The country's side was barred from playing a qualifier against Jordan before kick-off because their full-body strip included a head scarf.
In order to comply with the Islamic dress code - mandatory in Iran - female footballers play in full tracksuits and headcoverings that conceal their hair.
Fifa said Iranian officials were "informed thoroughly" before the match that the hijab scarf covering a women's neck is banned for safety reasons.
Iran's soccer association has said it will complain about the Fifa delegate from Bahrain who ordered the match abandoned.

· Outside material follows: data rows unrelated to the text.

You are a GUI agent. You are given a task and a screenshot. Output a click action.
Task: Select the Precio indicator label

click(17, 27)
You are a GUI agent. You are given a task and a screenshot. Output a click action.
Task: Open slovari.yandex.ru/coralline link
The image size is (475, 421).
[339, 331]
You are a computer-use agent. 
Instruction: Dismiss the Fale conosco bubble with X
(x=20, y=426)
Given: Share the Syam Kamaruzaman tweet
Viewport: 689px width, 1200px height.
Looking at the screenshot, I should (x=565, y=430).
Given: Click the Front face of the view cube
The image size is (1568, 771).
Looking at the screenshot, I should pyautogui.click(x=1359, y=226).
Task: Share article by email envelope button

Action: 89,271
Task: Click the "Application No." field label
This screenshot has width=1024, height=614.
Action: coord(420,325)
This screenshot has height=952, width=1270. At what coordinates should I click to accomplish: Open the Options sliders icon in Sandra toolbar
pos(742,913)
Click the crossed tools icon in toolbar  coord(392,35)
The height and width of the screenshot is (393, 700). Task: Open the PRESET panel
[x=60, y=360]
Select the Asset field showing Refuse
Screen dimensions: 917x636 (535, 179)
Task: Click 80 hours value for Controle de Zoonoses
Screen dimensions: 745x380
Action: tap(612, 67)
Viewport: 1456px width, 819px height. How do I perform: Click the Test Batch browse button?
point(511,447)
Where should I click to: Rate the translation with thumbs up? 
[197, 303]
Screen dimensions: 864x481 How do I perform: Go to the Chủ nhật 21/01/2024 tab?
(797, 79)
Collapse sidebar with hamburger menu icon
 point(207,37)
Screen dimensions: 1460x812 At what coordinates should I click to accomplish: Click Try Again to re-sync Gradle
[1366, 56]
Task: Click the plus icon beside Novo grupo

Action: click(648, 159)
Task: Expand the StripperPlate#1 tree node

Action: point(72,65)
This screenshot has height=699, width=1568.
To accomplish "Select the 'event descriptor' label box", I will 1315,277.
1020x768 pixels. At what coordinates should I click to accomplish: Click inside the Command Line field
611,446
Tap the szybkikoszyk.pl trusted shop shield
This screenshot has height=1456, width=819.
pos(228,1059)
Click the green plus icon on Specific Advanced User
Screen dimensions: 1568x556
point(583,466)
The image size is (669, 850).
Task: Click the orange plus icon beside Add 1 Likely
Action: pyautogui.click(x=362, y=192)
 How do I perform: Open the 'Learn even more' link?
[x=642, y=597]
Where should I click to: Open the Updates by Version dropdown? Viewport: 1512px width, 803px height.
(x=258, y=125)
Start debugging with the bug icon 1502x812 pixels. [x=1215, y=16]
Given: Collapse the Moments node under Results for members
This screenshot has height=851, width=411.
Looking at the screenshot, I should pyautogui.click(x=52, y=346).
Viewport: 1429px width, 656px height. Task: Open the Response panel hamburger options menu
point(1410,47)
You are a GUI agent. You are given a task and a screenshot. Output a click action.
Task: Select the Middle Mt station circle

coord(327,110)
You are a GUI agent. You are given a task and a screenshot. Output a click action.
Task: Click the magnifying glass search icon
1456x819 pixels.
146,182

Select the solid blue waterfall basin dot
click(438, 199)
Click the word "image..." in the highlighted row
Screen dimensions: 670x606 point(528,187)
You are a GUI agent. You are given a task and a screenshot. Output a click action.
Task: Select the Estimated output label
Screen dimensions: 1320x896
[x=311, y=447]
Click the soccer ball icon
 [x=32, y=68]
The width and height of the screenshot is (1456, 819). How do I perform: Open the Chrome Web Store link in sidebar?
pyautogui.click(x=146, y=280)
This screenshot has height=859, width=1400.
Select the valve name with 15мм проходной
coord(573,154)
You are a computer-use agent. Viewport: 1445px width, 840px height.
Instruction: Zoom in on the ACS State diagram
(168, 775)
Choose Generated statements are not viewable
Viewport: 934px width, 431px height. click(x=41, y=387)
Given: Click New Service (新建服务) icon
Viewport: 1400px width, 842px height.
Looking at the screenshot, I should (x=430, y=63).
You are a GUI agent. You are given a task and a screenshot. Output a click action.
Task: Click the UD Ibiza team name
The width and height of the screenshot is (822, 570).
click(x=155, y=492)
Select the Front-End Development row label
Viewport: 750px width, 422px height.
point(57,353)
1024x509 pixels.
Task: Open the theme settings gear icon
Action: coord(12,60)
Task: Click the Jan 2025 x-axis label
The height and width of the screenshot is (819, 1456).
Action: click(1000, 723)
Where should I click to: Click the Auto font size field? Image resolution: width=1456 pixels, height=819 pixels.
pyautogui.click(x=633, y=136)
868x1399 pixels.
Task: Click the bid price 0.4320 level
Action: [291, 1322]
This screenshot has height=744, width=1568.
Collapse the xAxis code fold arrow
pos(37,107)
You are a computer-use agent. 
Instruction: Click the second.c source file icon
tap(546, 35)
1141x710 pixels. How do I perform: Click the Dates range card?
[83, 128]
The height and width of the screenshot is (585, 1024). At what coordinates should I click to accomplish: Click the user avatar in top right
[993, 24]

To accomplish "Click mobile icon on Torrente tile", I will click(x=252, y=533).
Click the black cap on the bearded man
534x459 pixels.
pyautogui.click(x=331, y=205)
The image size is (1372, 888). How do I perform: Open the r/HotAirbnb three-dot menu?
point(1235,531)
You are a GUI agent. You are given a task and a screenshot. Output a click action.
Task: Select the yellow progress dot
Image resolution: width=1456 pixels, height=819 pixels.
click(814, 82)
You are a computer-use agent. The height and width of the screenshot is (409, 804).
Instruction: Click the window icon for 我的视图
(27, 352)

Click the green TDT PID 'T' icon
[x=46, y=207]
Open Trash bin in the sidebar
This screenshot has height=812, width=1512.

Jordanian officials accepted the rule and decided not to select a number of players, Fifa said.
Farideh Shojaei, head of women's affairs at Iran's football federation, said Iran had made corrections to their kits beforehand after a Fifa ban last year.
Due to an automatic 3-0 defeat in the unplayed qualifier against Jordan, Iran's participation in London next year looks unlikely.
Mr Shojaei said: "We played the next round and were not prevented from doing so, and they didn't find anything wrong.
"That meant that there are no obstacles in our path, and that we could participate in the Olympics."
Mr Shojaei said that Iran's football federation chief Ali Kafashian "took it to Fifa and showed it to Mr Sepp Blatter" to prove they were not in breach of conduct.
"In reality, this kit is neither religious, nor political, nor will it lead to harm a player," Mr Shojaei added.
Fifa banned the hijab in 2007 and has extended the safety rule to include neck warmers.